Listed records start

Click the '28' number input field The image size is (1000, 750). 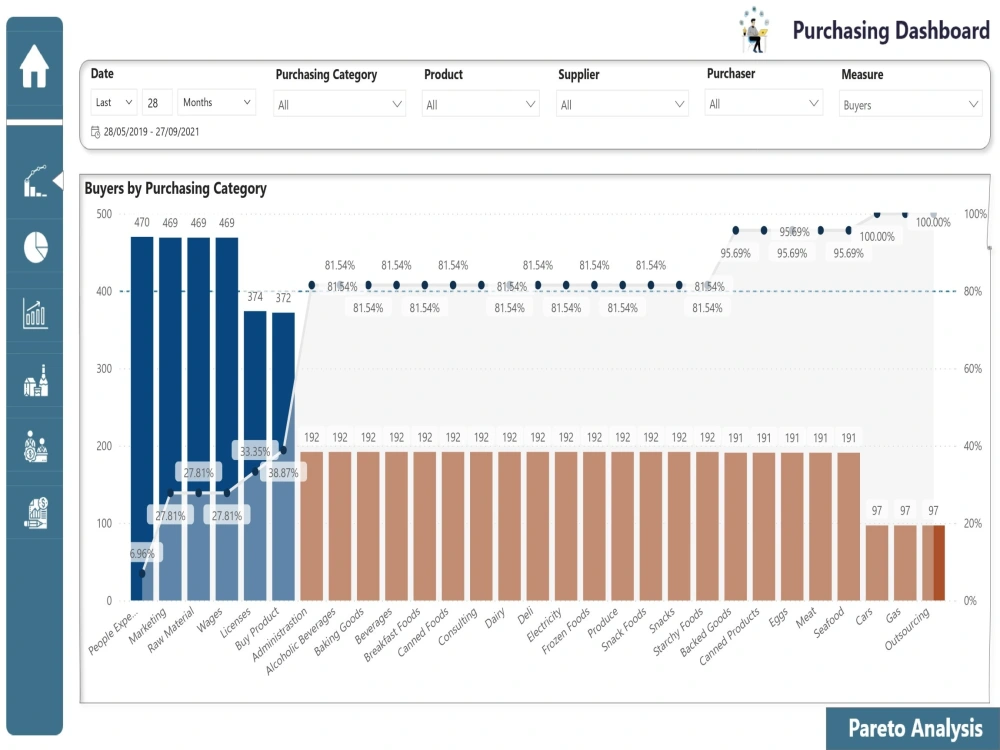click(157, 102)
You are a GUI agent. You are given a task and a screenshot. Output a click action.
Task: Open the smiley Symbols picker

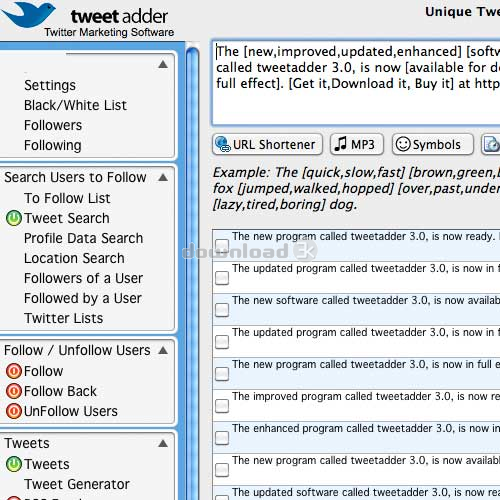point(433,144)
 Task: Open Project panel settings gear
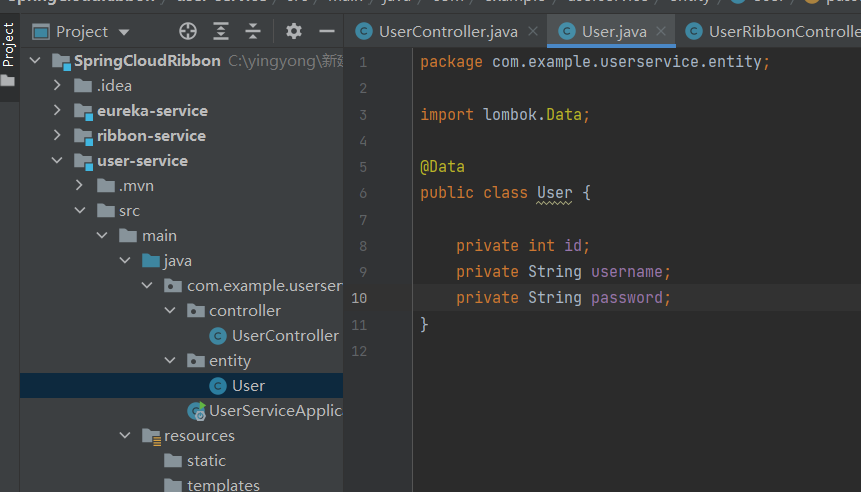[x=293, y=31]
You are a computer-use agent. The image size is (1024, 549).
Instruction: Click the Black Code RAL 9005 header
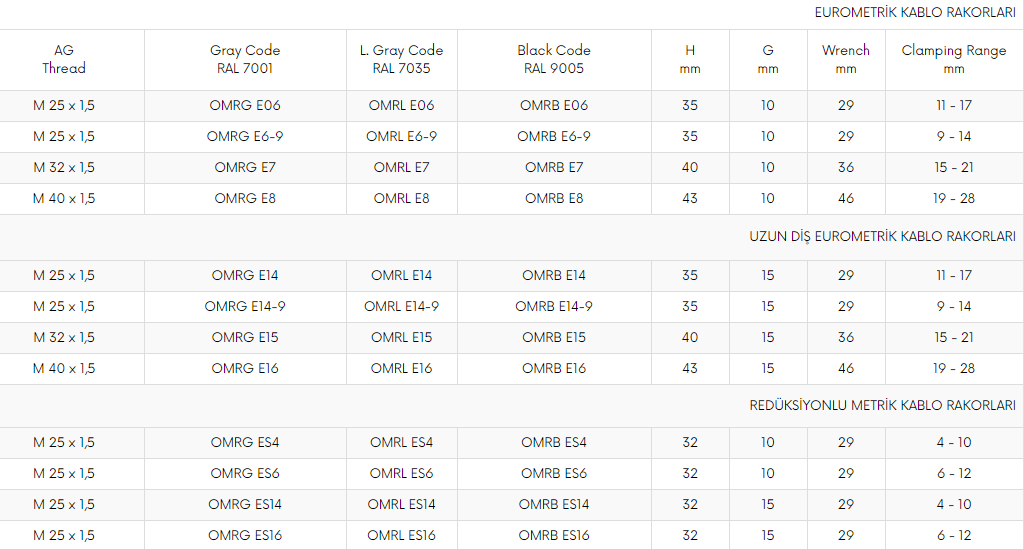pyautogui.click(x=554, y=59)
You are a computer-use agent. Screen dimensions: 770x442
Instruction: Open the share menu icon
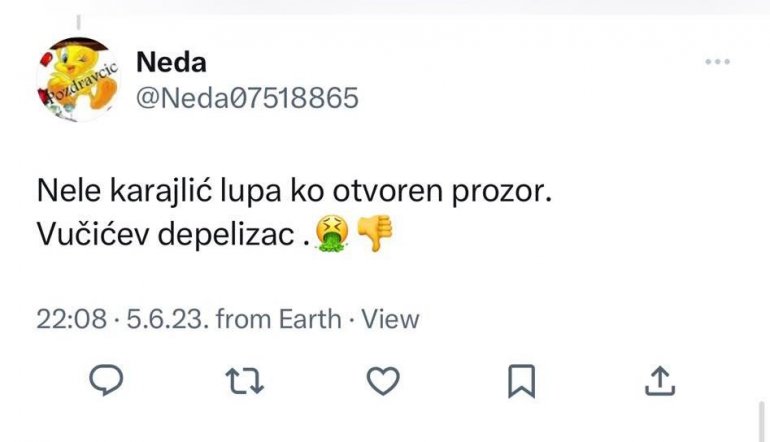pyautogui.click(x=661, y=380)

Listed records end

Description of the task
Convert the lines of the items above into a numbered list, starting at the line containing "You are a computer-use agent. The" and ending at the final line of the items, with blank lines skipped and pictures left out.

The solution
1. You are a computer-use agent. The image size is (1024, 549).
2. Instruction: Click the Black Code RAL 9005 header
3. pyautogui.click(x=554, y=59)
4. You are a computer-use agent. Screen dimensions: 770x442
5. Instruction: Open the share menu icon
6. pyautogui.click(x=661, y=380)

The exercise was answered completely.